• [Stored data]

-=-=-=-=-

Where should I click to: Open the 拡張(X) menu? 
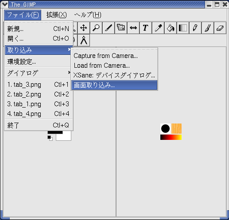click(x=57, y=15)
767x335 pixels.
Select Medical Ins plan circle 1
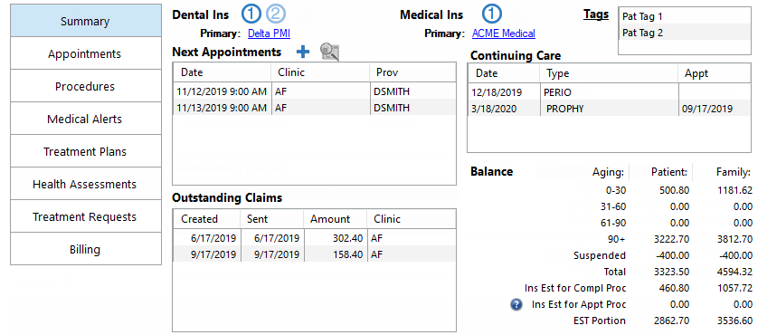coord(492,14)
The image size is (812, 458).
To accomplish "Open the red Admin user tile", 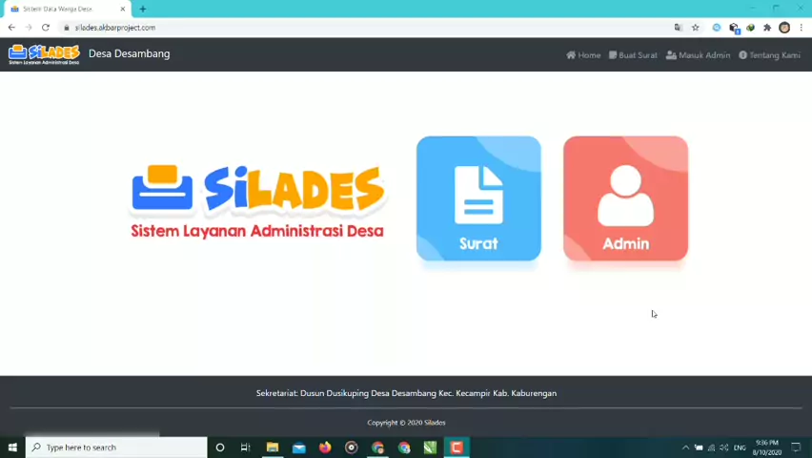I will (x=625, y=198).
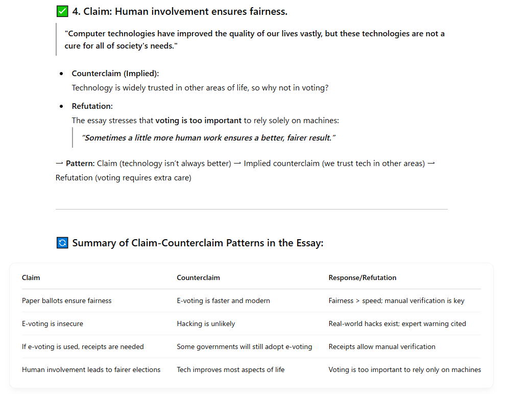This screenshot has height=394, width=508.
Task: Click the "Summary of Claim-Counterclaim Patterns" heading
Action: point(198,243)
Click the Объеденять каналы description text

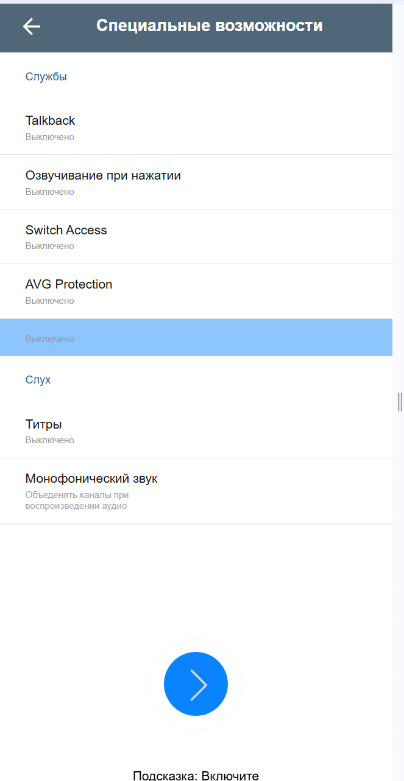[77, 500]
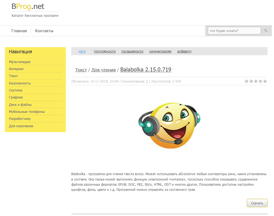Open the Главная menu item
274x216 pixels.
[19, 31]
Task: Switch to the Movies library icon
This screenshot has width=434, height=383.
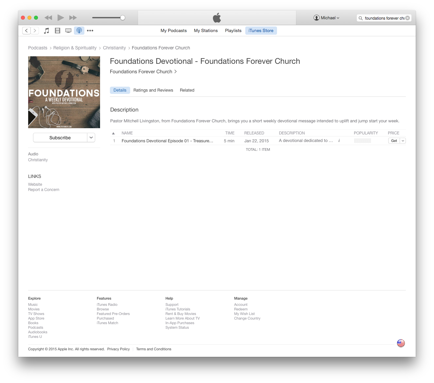Action: 58,30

-=-=-=-=-

• [Task directions] From the line that contains "Task: Switch to the Movies library icon" down to the final line of the entries above, please copy each line exactly, excluding pictures.

• [Finished task]
Task: Switch to the Movies library icon
This screenshot has width=434, height=383.
Action: 58,30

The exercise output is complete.